Max was still in the break and he was my only competition left for the top podium spot. We entered the last pavement strip before making our way into town. I sat up front and kept looking back to see if anyone was going to make a move early on, we came up the last hill and we could see the stop light from there. Still up front, and knowing I’m not much of a sprinter, I decided to make the move once we hit the stoplight. We made our way into the final turn “guns a’ blazin’”. I was mashing my pedals into the ground. In this brief moment before the finish, I thought about how disappointed I’d be to come this far to lose. I poured all my might into that sprint, and at the end of the day, I accomplished my goal. I finished first in the juniors and tenth overall. This was so rewarding.

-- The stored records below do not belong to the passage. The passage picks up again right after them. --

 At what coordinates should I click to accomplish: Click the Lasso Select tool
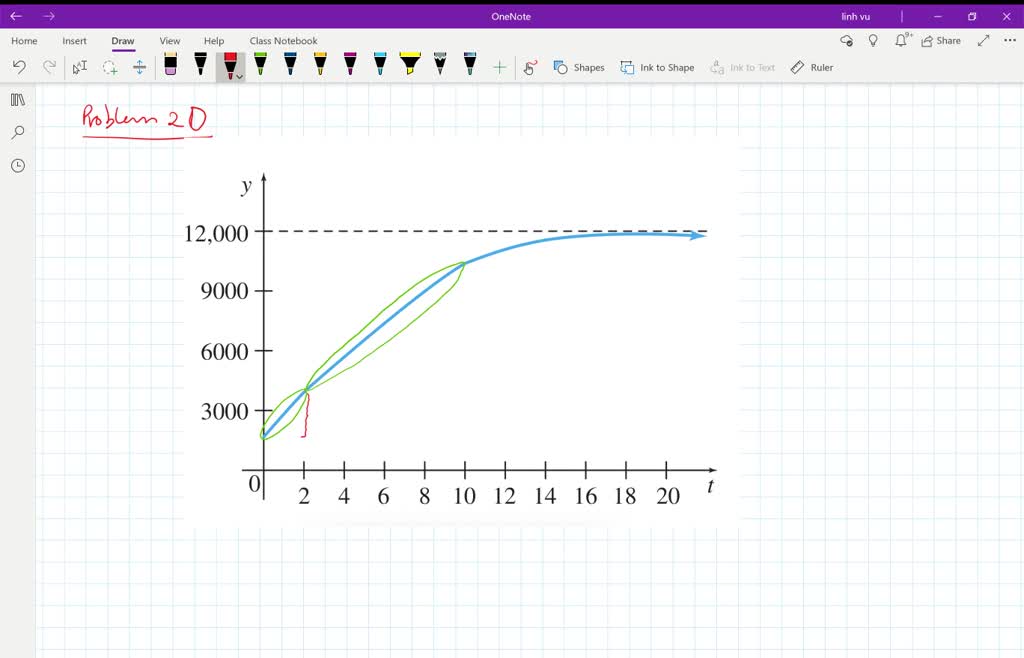110,67
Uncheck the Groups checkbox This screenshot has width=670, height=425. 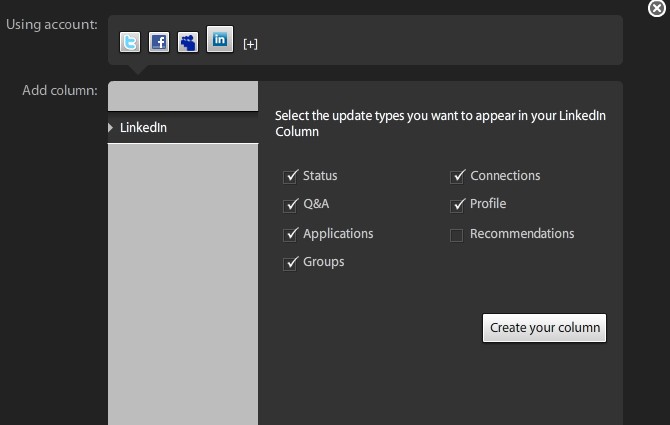pyautogui.click(x=291, y=263)
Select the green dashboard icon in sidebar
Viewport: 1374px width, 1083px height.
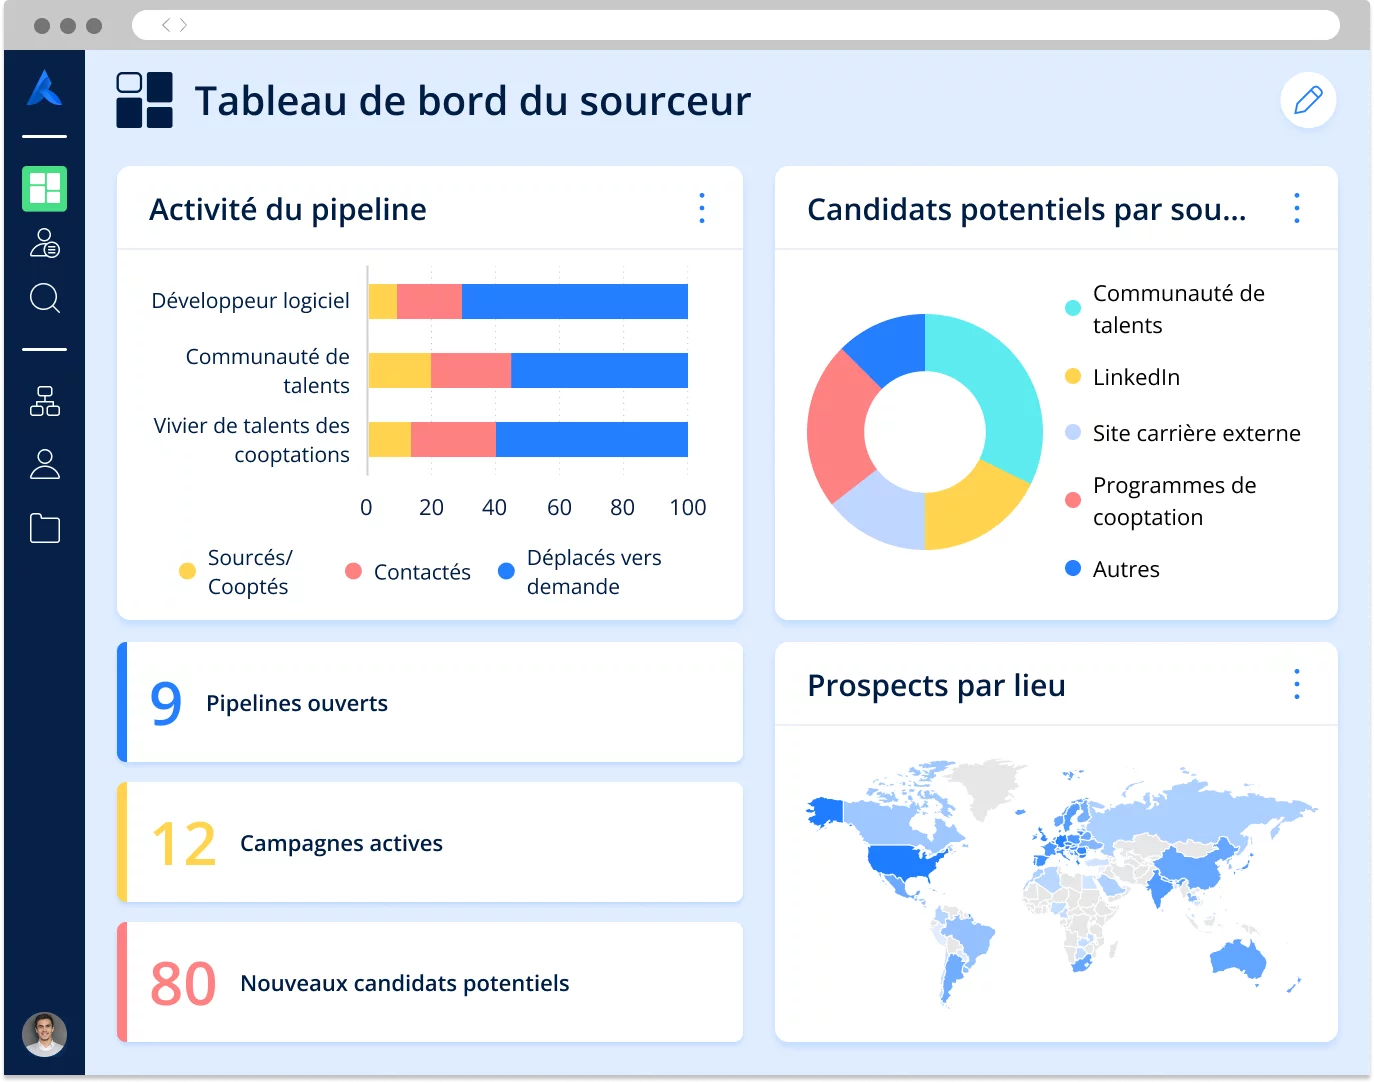click(44, 188)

An important lesson we can all learn from this is that it’s important to believe in yourself, but it’s also important to have faith in others. For example, not once did I doubt that the work Dan was having me do was absolutely necessary. Who knows what shape or disadvantage I could have been in if I had not listened to his instruction.
I would like to thank everyone on or off of this team for their contributions to this success: My mom and dad for driving me to these special places beyond southeast Michigan, my teammates for showing me the ropes, Terry for his support, and a special thanks to Dan Yankus for being an awesome coach, mentor, and teammate. I’m excited to see how he can possibly shape me into a better athlete in the future! Also, a big thanks to Cheryl Sherwood for organizing all of the team’s wonderful events! I look forward to the rest of the 2019 season with Athletic Mentors!